Click on Elastic Container Services, you will now see all the actions that are possible within ECS. Click for example on List, you will see all the permissions that deal with showing ECS objects.
I want to give the people in my workshop all the permissions in ECS, so I simply click on “All Elastic Container Service actions (ecs:*)”. AWS assumes that you want to connect specific resources to the actions, so I get some warnings.
Click on resources:
Click on “all resources”, so people will be able to create their own objects:
To restrict on the region that is used, click on “Request conditions”:
The condition that we need isn’t shown yet, so click on “Add condition”:
When you open the condition key, you will see a lot of options. We need something with “region”, when we scroll through this list, we find aws:RequestedRegion:
In qualifier, we select “For all values in request”:
In operator, we select “String Equals”:
For Frankfurt, we can use the text “eu-central-1”. For a complete list of regions, see this AWS webpage [1].
Now, click on Add:
Without being aware of it, we just created a JSON file for permissions. Let’s look at that JSON, by clicking on the JSON tab on top of this screen:
This looks fine to me, so click the “Review Policy” button on the bottom of the screen. We can give a name and a description here:
After that, click on “Create Policy” – we’re done!
Groups
I’d like to have all users in the same group. So, click on groups:
Create a new group:
Give a group name:
Click on the checkbox before the previous created policy. You can find it, by typing the first characters of the policy name:
You can see that from these five policies, the first four are default policies that are created by AWS. If possible, use these policies instead of your own ones: when services change, AWS will change the policies with them. In our case, we need a specific one, because AWS doesn’t restrict the access to regions by default.

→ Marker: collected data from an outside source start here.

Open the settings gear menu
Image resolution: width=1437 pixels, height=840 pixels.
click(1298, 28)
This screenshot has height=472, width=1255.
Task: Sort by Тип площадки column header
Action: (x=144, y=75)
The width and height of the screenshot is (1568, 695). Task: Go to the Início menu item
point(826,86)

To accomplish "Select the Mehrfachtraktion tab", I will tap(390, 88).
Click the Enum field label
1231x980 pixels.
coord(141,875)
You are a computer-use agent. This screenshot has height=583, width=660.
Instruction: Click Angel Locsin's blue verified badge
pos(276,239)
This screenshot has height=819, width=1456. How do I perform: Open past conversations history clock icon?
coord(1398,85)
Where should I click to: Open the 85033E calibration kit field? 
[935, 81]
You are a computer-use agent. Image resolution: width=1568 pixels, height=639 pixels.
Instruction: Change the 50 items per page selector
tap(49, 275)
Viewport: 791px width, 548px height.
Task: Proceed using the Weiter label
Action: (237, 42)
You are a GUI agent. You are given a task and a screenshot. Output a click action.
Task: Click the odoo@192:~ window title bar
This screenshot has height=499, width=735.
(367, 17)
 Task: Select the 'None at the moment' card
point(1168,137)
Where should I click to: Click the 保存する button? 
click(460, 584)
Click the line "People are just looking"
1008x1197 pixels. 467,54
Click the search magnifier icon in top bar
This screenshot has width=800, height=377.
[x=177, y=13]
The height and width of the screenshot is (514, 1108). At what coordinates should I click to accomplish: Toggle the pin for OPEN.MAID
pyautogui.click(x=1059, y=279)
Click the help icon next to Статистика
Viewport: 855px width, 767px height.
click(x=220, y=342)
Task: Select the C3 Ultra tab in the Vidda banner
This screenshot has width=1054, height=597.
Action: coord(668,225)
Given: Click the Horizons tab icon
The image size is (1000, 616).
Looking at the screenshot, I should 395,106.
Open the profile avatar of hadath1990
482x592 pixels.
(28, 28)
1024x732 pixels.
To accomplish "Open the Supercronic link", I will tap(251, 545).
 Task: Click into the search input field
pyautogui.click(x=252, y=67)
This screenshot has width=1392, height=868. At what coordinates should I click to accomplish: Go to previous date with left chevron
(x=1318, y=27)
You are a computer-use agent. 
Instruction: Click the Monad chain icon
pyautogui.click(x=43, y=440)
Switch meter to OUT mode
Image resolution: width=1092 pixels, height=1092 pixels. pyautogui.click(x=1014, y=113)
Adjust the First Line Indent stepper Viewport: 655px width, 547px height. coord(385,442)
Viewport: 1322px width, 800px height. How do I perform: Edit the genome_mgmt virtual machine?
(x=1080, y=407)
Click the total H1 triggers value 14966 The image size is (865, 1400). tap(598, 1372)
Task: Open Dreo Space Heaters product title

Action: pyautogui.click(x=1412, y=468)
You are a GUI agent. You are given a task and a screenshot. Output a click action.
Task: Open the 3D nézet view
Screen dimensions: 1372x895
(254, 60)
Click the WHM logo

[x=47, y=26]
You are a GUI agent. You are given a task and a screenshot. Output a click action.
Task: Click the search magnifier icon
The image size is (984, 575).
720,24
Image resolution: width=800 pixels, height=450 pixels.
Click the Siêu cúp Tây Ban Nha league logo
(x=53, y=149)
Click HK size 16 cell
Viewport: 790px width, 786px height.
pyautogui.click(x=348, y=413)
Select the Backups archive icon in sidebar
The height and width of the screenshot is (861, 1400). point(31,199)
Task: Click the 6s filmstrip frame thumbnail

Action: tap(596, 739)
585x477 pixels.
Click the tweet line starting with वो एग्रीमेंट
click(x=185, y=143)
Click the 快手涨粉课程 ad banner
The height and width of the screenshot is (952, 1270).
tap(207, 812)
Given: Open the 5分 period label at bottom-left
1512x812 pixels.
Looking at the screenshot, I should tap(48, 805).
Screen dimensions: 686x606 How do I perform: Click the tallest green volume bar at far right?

When you click on “Next step”, you can review your changes. You can click on the “Create group” button on the bottom of the screen to create this group.
Users
Click in the menu on the left on Users, you will see a button to add a new user:
Fortunately, we can add a maximum of 10 users at the same time. My workshop will be attended by five people, so I will add the users AMIS1 to AMIS5 to this list:
I want them to use the AWS console, they don’t need to use the Command Line Interface (CLI) or programs to connect with these users. By using a auto generated password, they will get a strong password. The password doesn’t need to be reset: by un-clicking this checkbox, I encourage that they will keep using the strong passwords that I give them: there are no IAM policy rules in the policy that we just wrote, though they will be able to change the password by clicking on their account name and using menu option My Security Credentials.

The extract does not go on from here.